═══ SUPPLIED DATA ═══
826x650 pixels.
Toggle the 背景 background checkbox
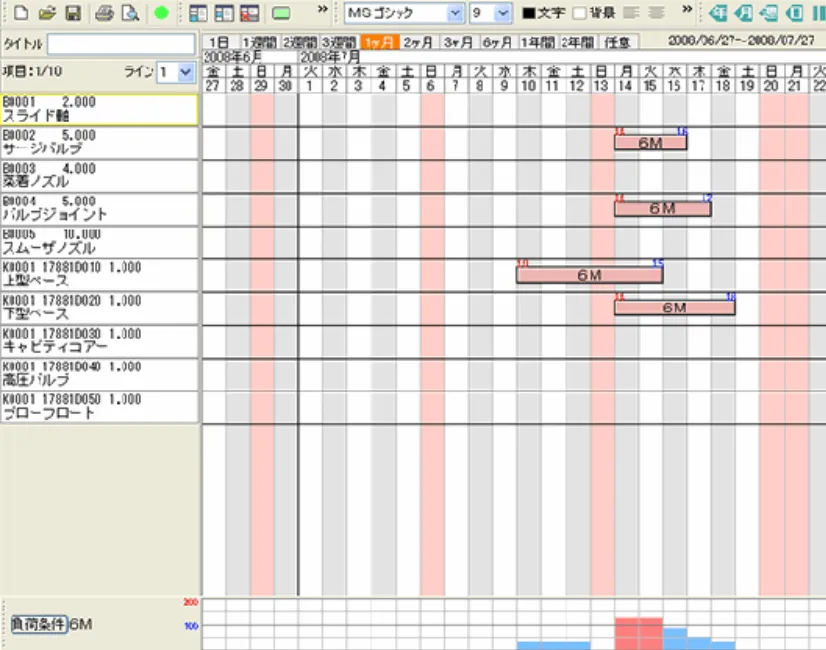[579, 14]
═══
═══ SUPPLIED DATA ═══
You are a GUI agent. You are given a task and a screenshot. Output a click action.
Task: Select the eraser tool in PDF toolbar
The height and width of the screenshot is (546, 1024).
═══
● GIVEN REQUEST: Write out the lines of the material above, from the line containing "You are a GUI" through the line containing "The height and", inclusive, copying each one word for word.

● SOLUTION:
You are a GUI agent. You are given a task and a screenshot. Output a click action.
Task: Select the eraser tool in PDF toolbar
The height and width of the screenshot is (546, 1024).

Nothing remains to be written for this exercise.